* **Instructions for the task**: Please print exactly the lines from the one containing "The height and width of the screenshot is (648, 555)." through the last line of the records, and only those. Leave out any pictures.

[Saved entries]
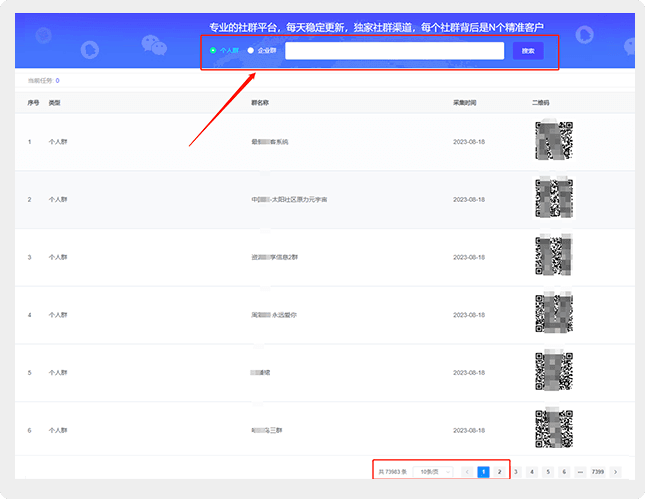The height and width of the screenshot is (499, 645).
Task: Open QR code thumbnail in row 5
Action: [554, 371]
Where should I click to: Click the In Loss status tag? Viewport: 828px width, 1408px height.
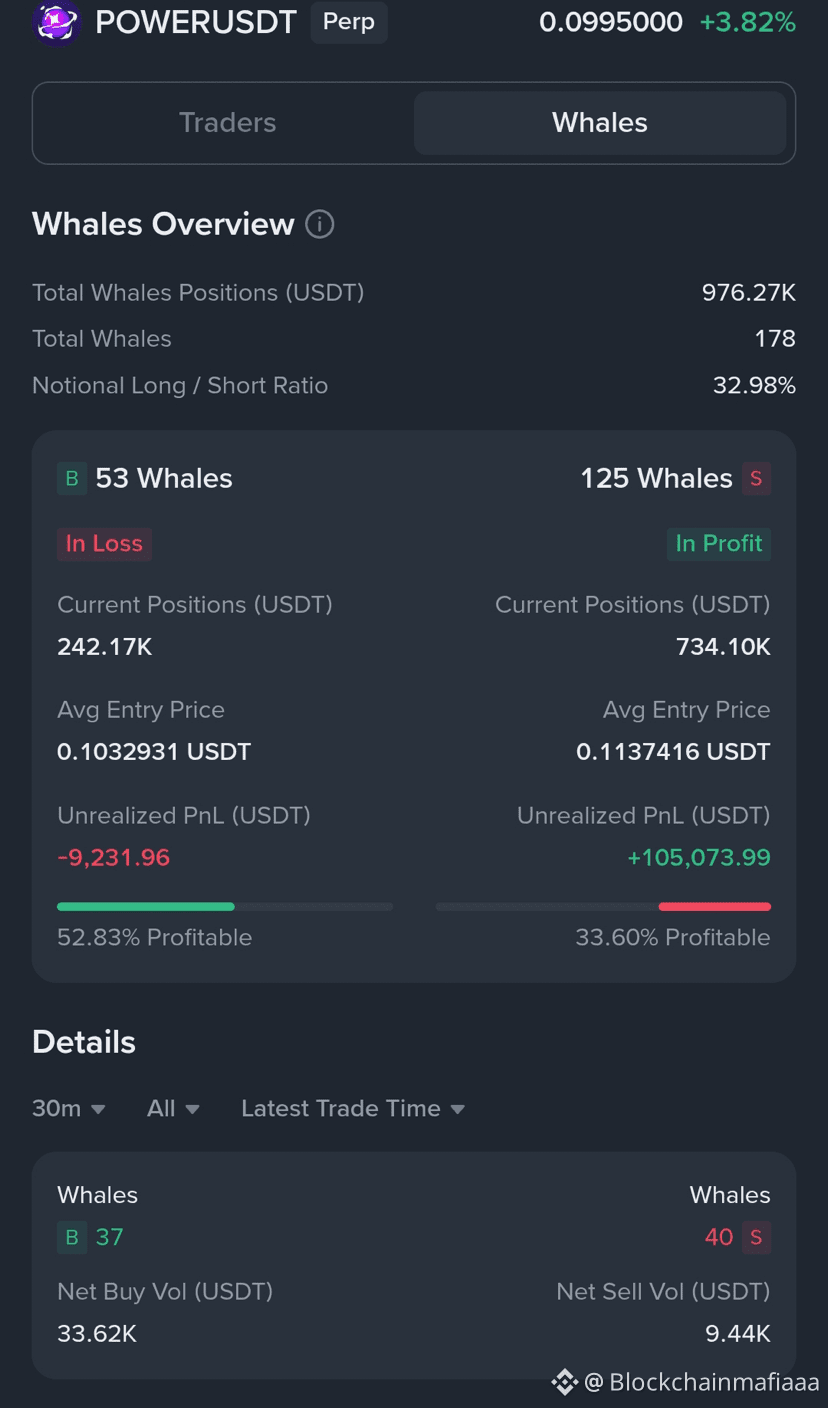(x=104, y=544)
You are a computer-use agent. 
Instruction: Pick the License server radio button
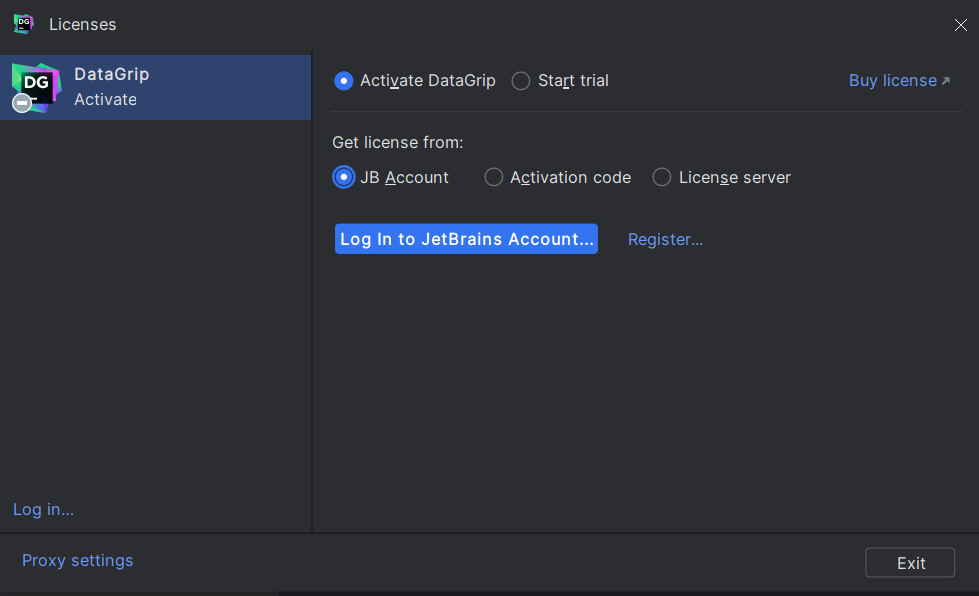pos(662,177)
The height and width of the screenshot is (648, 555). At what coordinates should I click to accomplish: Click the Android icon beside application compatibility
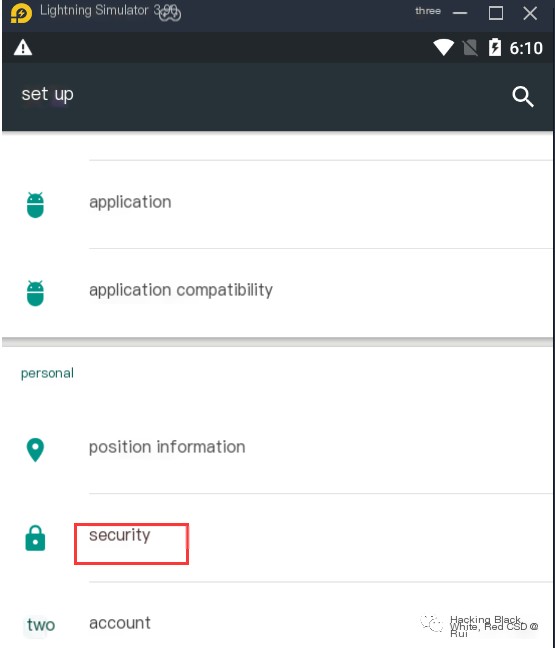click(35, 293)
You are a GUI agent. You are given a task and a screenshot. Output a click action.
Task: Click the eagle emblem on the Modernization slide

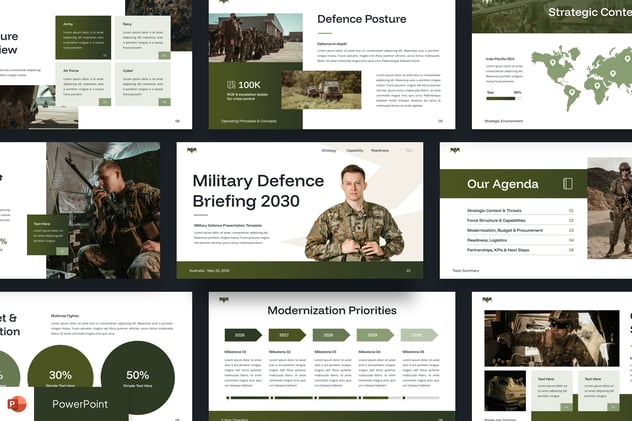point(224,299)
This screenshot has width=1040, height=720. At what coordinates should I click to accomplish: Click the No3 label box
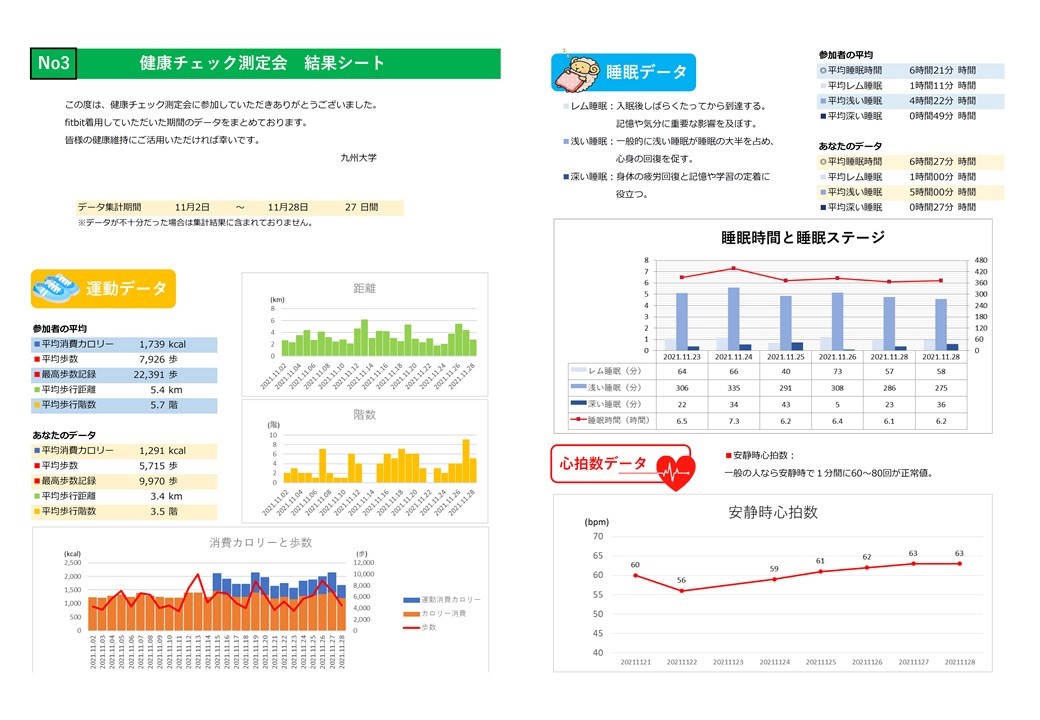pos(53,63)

* **Result for this task**:
The height and width of the screenshot is (648, 555). At what coordinates should I click to accomplish: Click the Android icon beside application compatibility
click(35, 293)
You are a GUI agent. You are given a task and a screenshot. Output a click action.
Task: Click the eagle emblem on the Modernization slide

point(224,299)
This screenshot has width=1040, height=720. At what coordinates should I click to accomplish: Click the No3 label box
pos(53,63)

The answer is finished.